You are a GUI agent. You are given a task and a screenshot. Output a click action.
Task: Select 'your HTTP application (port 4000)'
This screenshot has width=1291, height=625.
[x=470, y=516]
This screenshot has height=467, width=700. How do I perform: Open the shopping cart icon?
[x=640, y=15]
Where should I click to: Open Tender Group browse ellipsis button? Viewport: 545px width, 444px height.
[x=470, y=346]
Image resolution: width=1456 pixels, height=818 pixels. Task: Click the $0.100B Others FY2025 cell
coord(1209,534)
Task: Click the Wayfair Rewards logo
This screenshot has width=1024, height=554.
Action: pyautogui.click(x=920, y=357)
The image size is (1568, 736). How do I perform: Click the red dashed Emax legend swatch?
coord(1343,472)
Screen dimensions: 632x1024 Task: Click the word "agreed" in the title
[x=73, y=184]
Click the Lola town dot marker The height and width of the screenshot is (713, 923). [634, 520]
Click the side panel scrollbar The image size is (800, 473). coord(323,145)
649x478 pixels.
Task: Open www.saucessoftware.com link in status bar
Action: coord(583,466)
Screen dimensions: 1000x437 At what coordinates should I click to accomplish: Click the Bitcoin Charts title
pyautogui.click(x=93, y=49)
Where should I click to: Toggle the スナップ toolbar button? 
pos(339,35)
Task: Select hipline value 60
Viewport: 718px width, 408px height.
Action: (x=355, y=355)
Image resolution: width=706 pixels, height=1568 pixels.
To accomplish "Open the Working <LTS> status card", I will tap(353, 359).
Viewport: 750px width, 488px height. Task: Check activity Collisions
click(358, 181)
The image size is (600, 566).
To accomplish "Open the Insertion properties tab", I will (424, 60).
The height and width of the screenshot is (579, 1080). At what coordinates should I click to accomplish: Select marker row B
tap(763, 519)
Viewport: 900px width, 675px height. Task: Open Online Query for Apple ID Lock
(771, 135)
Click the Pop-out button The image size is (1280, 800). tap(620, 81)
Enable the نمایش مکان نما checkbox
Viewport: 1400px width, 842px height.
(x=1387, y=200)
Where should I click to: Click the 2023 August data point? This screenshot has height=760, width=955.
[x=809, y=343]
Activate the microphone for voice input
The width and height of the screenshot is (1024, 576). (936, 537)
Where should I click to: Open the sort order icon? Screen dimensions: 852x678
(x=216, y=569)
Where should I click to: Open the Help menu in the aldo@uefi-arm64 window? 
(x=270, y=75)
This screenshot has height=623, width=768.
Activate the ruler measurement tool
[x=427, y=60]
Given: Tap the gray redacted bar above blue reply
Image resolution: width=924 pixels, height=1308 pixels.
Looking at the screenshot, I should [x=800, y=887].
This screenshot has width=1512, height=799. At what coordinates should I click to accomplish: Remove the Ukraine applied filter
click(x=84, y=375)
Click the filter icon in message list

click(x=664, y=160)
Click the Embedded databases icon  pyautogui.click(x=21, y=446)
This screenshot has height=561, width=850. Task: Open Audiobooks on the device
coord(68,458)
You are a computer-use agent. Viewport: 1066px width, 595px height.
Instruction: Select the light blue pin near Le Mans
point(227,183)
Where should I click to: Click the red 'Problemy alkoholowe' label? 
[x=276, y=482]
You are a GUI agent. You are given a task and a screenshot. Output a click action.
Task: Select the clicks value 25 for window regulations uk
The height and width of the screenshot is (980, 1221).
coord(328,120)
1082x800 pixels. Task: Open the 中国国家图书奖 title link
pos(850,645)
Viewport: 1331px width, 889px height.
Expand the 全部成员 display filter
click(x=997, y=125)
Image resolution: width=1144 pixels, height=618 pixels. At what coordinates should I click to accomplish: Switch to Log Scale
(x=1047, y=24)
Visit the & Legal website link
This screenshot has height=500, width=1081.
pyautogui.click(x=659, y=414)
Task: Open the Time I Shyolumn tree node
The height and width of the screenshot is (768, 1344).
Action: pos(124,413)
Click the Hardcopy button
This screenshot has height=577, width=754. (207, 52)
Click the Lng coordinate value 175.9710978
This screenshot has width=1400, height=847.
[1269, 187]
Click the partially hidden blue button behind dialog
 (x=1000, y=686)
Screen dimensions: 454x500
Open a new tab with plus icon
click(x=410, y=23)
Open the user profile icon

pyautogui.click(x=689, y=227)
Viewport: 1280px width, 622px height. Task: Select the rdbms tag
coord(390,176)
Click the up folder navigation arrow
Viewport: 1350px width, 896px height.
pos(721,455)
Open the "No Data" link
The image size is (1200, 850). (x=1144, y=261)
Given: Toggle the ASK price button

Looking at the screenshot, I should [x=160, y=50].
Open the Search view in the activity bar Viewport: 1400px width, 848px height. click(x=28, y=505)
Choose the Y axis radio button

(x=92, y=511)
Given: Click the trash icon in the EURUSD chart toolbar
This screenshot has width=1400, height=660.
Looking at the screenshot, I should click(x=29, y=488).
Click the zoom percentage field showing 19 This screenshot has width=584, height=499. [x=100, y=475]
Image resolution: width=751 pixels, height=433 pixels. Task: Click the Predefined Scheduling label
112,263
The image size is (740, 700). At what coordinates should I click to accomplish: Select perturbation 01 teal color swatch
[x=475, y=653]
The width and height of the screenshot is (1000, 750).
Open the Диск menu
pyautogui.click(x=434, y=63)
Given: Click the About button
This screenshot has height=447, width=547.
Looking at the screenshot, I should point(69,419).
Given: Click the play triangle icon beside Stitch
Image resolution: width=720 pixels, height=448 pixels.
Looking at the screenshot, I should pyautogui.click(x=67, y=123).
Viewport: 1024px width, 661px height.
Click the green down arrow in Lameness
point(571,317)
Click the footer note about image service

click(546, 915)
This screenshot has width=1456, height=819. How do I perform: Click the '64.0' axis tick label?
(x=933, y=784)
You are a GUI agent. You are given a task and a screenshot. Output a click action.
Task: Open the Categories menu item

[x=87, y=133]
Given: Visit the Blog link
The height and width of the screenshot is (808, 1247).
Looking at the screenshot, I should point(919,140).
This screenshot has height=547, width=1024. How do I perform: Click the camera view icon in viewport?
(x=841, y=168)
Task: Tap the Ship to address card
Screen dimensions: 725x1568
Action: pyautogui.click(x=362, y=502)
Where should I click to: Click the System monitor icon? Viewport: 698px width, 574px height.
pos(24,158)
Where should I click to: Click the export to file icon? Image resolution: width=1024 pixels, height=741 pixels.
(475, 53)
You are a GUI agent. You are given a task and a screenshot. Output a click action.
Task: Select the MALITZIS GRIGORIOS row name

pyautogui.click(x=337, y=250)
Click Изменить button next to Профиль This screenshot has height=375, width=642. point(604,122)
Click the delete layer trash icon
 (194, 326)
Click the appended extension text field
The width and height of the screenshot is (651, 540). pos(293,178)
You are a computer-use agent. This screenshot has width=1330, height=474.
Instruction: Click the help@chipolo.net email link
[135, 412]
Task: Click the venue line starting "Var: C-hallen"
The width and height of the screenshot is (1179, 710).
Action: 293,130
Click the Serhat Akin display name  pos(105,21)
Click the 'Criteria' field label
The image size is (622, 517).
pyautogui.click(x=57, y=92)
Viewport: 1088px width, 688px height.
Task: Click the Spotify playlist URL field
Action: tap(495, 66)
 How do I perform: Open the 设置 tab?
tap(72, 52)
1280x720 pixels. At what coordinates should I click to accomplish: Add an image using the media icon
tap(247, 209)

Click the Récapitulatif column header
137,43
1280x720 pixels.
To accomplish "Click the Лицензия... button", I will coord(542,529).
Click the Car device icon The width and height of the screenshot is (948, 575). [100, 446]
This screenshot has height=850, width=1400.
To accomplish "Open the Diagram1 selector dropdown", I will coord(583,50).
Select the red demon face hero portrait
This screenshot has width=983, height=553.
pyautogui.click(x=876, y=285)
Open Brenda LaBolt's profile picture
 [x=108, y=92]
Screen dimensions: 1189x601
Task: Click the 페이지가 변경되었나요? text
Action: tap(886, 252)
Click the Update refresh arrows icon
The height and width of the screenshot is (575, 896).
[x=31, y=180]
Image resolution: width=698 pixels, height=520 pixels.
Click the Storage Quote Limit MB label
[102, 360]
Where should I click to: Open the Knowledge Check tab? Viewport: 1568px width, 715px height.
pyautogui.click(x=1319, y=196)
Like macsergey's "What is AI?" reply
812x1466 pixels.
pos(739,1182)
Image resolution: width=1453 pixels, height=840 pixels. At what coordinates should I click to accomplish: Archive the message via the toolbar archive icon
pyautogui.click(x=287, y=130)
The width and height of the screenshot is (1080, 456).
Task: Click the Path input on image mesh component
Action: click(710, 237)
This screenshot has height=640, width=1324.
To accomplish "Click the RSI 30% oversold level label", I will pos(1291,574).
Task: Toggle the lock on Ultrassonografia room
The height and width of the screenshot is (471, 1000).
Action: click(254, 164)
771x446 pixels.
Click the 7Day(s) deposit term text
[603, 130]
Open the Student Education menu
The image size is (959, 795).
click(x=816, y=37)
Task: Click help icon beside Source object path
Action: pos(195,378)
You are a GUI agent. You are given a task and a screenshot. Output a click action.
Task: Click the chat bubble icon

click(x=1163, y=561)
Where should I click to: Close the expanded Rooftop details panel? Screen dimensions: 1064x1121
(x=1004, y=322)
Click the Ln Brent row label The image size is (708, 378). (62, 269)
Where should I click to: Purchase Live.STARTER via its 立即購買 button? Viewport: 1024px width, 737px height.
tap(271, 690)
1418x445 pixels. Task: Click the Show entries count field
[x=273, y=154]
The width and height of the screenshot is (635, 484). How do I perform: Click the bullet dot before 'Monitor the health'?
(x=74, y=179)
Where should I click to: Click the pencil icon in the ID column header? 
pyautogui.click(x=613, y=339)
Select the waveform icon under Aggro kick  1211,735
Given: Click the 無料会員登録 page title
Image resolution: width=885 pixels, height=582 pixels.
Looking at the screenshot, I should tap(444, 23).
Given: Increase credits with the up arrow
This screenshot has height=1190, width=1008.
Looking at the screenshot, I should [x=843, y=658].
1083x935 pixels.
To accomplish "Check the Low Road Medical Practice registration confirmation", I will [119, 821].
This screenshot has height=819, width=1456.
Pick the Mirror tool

════════

▸ Exercise aim
Your reply should consist only of the lines from the one containing "1418x445 pixels. Task: Click" through the last line of the records, each reproduced exactly.

▸ Result
1418x445 pixels. Task: Click the Show entries count field
[x=273, y=154]
The width and height of the screenshot is (635, 484). How do I perform: Click the bullet dot before 'Monitor the health'?
(x=74, y=179)
Where should I click to: Click the pencil icon in the ID column header? 
pyautogui.click(x=613, y=339)
Select the waveform icon under Aggro kick  1211,735
Given: Click the 無料会員登録 page title
Image resolution: width=885 pixels, height=582 pixels.
Looking at the screenshot, I should tap(444, 23).
Given: Increase credits with the up arrow
This screenshot has height=1190, width=1008.
Looking at the screenshot, I should [x=843, y=658].
1083x935 pixels.
To accomplish "Check the Low Road Medical Practice registration confirmation", I will [119, 821].
This screenshot has height=819, width=1456.
Pick the Mirror tool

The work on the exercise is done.